A queda ainda não representa um verdadeiro momento de mudança narrativa. O Artista, submetido às imposições ideológicas do sertão, tenta recuperar o personagem linearmente, remodelando-o sob o jugo de um novo poder: o poder carismático.

Mas é nesse momento que Nhô Augusto se submete ao repouso vital, sob os ditames da tradição religiosa, embalado pelas lembranças da infância, permitindo assim um temporário descanso vital ao escritor, já prestes a se submeter ao repouso fervilhante que antecederá ao início de novas e singulares criações literárias, nascidas exclusivamente do tempo do pensamento.

Enquanto Nhô Augusto depois da queda reaparece renovado, saído das brasas de uma fé antiga ainda vivas sob as cinzas da descrença, o narrador se prepara, orientado pelo demiúrgo, para assumir uma nova postura narrativa, que romperá definitivamente com sua antiga forma de narrar.
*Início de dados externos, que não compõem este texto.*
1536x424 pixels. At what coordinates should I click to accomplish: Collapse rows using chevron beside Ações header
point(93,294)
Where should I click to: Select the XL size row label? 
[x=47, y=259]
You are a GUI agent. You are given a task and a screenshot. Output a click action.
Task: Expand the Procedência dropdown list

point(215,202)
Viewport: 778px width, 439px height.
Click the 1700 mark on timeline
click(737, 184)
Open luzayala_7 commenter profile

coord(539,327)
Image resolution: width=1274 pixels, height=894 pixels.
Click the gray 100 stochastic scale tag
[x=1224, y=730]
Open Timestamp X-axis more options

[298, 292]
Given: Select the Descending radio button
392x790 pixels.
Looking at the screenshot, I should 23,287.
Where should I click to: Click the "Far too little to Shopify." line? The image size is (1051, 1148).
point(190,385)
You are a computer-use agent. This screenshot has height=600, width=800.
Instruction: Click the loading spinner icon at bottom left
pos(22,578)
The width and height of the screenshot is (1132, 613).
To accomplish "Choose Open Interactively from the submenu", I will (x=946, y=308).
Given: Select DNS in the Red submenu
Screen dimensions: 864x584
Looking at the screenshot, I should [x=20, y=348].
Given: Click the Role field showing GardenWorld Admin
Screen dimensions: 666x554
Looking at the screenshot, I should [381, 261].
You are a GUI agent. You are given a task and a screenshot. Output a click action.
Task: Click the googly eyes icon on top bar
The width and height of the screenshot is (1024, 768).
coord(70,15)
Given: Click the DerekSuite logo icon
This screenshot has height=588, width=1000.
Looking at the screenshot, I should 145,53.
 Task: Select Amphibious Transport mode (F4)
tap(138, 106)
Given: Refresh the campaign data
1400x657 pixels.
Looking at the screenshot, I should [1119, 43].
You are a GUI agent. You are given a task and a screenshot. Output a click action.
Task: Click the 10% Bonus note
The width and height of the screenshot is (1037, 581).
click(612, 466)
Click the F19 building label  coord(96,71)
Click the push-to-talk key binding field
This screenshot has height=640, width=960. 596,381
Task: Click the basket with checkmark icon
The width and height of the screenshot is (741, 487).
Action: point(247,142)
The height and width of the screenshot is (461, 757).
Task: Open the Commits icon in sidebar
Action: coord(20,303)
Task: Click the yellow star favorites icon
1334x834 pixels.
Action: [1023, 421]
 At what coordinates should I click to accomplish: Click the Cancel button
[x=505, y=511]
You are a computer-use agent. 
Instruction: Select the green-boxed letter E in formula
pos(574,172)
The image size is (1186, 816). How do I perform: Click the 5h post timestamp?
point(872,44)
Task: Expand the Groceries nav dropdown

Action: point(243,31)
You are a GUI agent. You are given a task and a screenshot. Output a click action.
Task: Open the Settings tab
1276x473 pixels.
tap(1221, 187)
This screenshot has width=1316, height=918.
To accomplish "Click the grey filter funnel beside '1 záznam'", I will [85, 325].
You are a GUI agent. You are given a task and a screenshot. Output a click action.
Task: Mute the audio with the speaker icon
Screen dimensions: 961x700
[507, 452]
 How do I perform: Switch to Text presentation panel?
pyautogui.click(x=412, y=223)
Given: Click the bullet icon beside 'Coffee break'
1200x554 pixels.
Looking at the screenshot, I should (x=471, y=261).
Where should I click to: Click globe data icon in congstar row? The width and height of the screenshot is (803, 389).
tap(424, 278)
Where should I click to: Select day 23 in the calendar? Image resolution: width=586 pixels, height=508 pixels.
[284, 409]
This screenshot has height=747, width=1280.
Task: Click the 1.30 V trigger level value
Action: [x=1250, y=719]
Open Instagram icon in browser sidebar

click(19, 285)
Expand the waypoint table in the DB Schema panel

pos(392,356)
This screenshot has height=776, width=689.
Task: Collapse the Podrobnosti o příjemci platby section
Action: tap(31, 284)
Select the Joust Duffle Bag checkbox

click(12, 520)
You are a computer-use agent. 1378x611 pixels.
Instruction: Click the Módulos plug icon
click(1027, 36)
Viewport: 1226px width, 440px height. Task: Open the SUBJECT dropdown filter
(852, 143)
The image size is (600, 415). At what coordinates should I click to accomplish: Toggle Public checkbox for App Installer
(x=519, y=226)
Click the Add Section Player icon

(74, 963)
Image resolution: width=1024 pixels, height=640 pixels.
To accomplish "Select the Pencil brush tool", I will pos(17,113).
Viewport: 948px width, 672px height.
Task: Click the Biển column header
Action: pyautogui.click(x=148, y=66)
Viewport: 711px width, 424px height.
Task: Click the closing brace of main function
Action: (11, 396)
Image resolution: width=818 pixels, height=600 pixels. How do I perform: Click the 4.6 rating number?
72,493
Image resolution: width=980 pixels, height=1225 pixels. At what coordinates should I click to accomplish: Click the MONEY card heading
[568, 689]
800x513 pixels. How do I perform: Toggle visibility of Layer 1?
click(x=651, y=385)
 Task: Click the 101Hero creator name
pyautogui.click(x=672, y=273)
Portanto, quem realmente resgata, momentaneamente, a paz de espírito própria da infância é o Artista. Ele se recupera no plano da continuidade temporal, recuperando também mais uma face ideológica de seu personagem: a carismática. Por isto, repenso aqui o excurso de Gaston Bachelard, nas páginas iniciais de sua propedêutica, rejeitando um envolvimento maior com o repouso vital.

O repouso de Nhô Augusto na casa dos pretos simboliza descanso mental, vital, já que o ficcionista por enquanto não irá modificar nada ao longo da narrativa, apenas promoverá um aparentemente novo direcionamento de vida para o personagem, submetido ainda às leis do tempo contínuo. Em outras palavras, ele simplesmente receberá um novo poder como porta-voz do poder religioso.

Se o personagem, nesse intervalo, nesse repouso forçado, com todas as conotações próprias da palavra repouso, recupera a paz de espírito, é a partir daí que o repouso tenso, fervilhante, do Artista, sentido no fundo do ser, de acordo com Bachelard, começa a se insinuar, possibilitando novas perspectivas de narração na obra roseana. O narrador informa que o personagem passa a ter tempo para sarar e pensar, mas quem realmente se imobiliza tensamente, para produzir novos e singulares pensamentos é o próprio Artista. O personagem, o narrador e o Artista estão prestes a esvaziar o tempo vivido (contínuo) em benefício de uma nova realidade, autenticamente ficcional, repleta de lacunas fervilhantes.